Shipping into Kubernetes is easy. Shipping safely is not.

When a deployment fails in production, the first problem is usually not Kubernetes itself. The failure is often a missing guardrail: probes that say too much or too little, rollout settings that move too fast, or a release process that does not pause long enough to catch regression signals.

Start with probes that express intent

Readiness should answer one question: can this pod receive production traffic now?

Liveness should answer a different question: is this process so wedged that a restart is the least risky recovery step?

Those checks should not share the same endpoint by default. If they do, you blur two recovery paths into one noisy signal.

apiVersion: apps/v1
kind: Deployment
metadata:
  name: api
spec:
  replicas: 4
  strategy:
    type: RollingUpdate
    rollingUpdate:
      maxUnavailable: 1
      maxSurge: 1
  template:
    spec:
      containers:
        - name: api
          image: ghcr.io/example/api:2026.04.28
          readinessProbe:
            httpGet:
              path: /readyz
              port: 8080
            initialDelaySeconds: 5
            periodSeconds: 5
          livenessProbe:
            httpGet:
              path: /livez
              port: 8080
            initialDelaySeconds: 20
            periodSeconds: 10

Keep rollout math boring

Small maxUnavailable and maxSurge values are not glamorous, but they buy time for dashboards, alerts, and humans to see the blast radius before the cluster amplifies it.

If the service has a cold cache, slow dependency graph, or expensive startup path, give the application room to stabilize before the deployment controller concludes that it is healthy.

Triage sequence when a rollout degrades

The fastest path is usually:

kubectl rollout status deploy/api -n platform
kubectl describe pod <pod-name> -n platform
kubectl logs <pod-name> -n platform --previous
kubectl get events -n platform --sort-by=.lastTimestamp

That order matters.

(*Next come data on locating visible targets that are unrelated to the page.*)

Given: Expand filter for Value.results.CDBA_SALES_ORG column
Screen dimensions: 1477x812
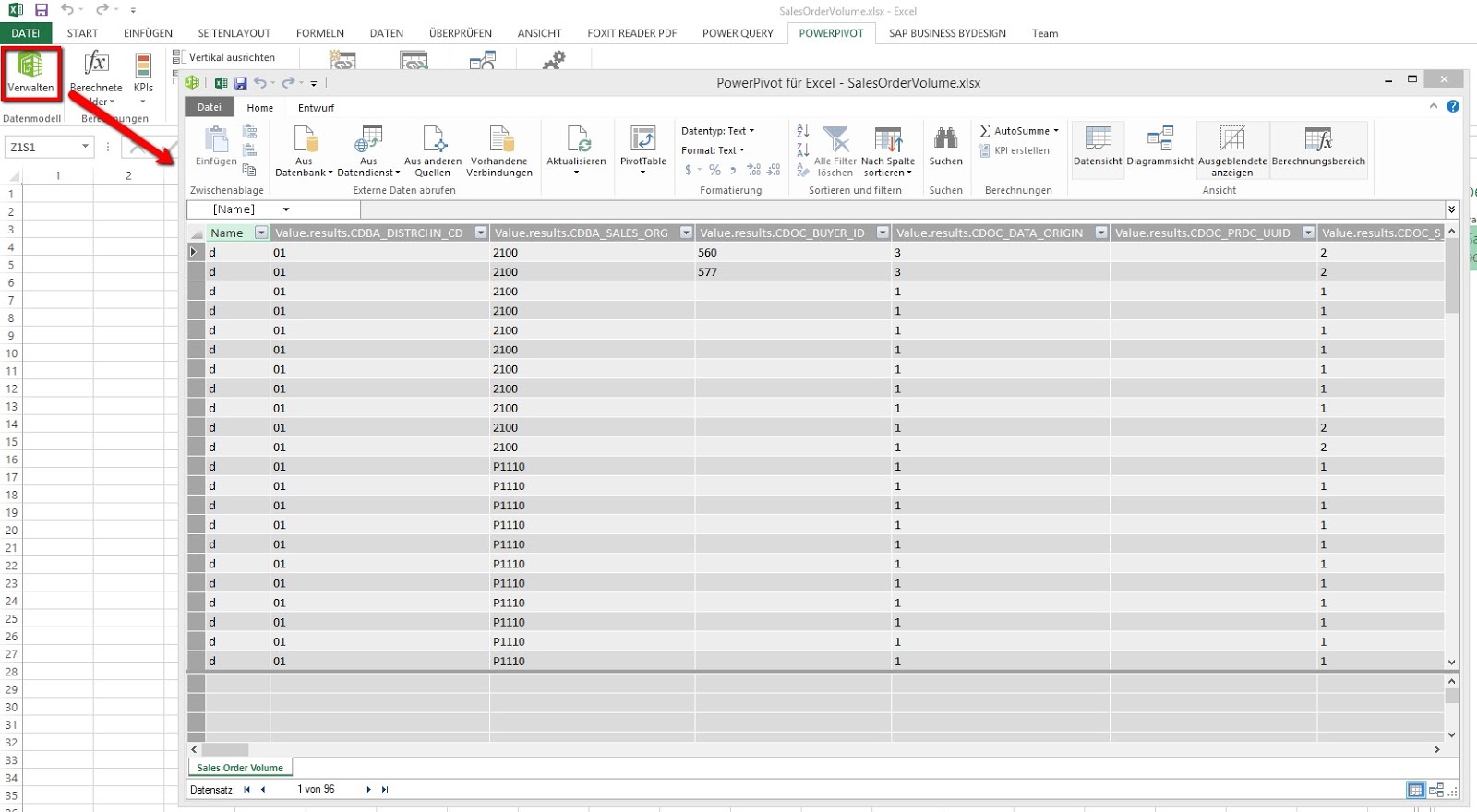Looking at the screenshot, I should [x=686, y=233].
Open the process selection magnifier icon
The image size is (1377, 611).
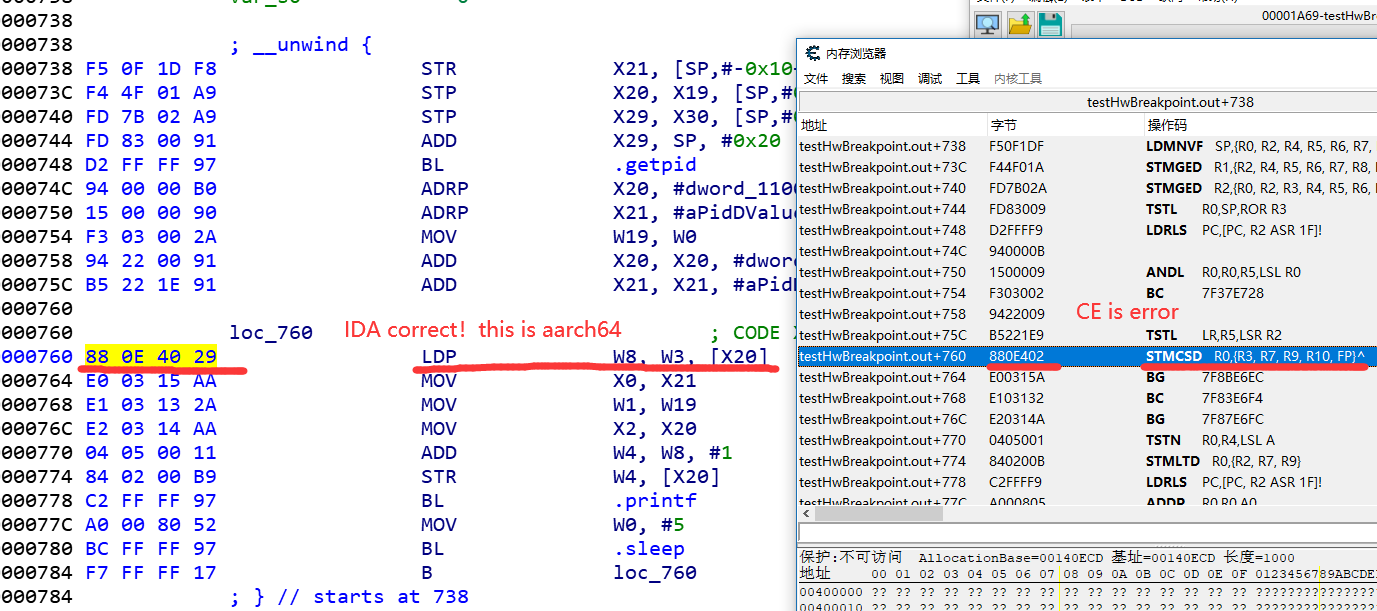988,25

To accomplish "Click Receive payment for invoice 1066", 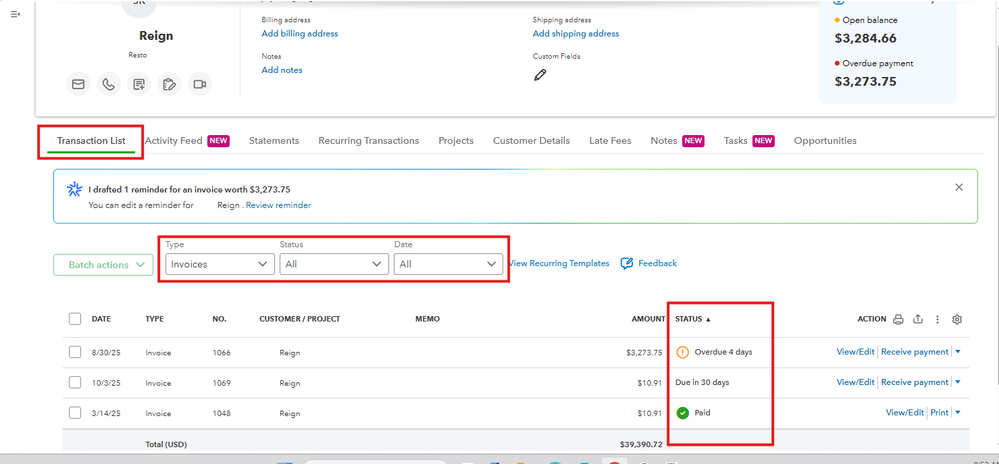I will point(914,352).
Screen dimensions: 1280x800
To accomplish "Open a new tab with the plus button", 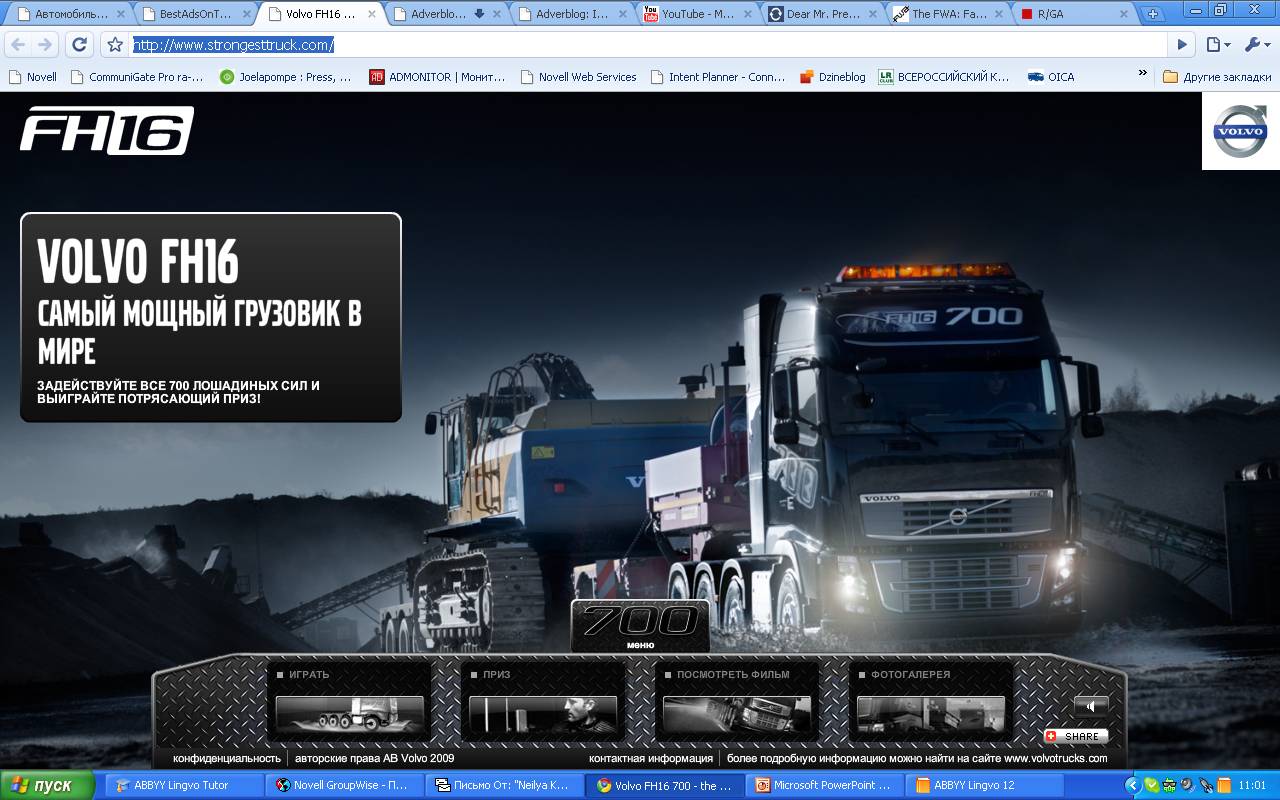I will [1153, 14].
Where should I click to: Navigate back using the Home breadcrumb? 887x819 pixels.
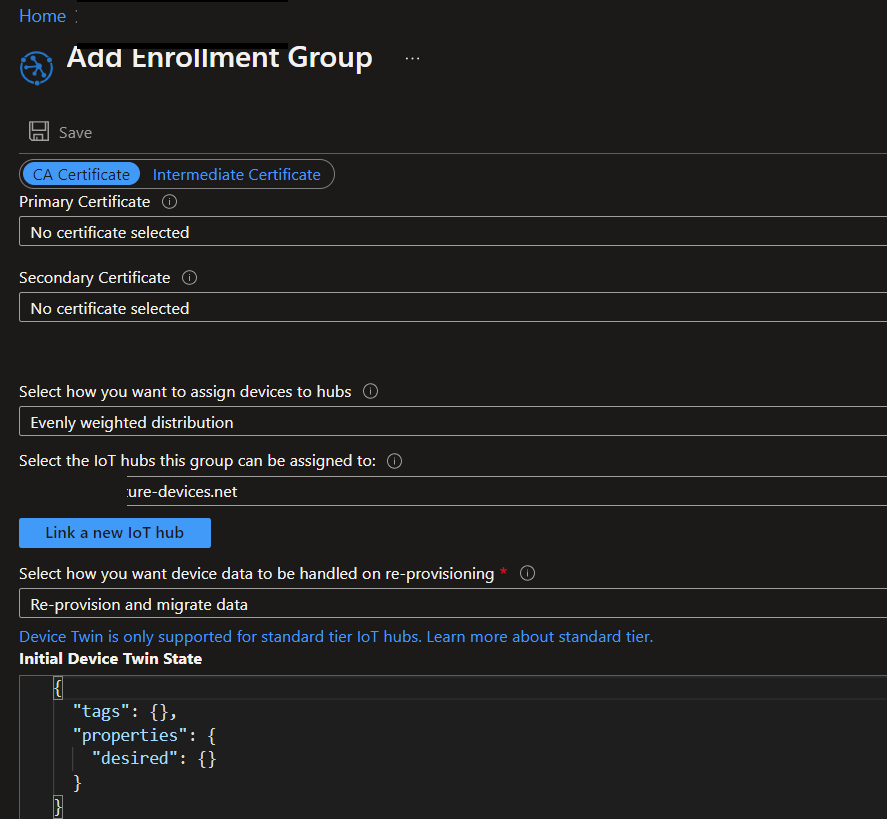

Start with controller state, then inspect pod conditions, then collect process logs, then scan cluster events for scheduling and image-pull failures.

A workable default

My bias is simple:

Make readiness strict enough to protect traffic.
Make liveness conservative enough to avoid restart loops.
Slow the rollout enough to watch one failure before it becomes four.

Kubernetes does not need heroics here. It needs clear signals and a deployment shape that respects uncertainty.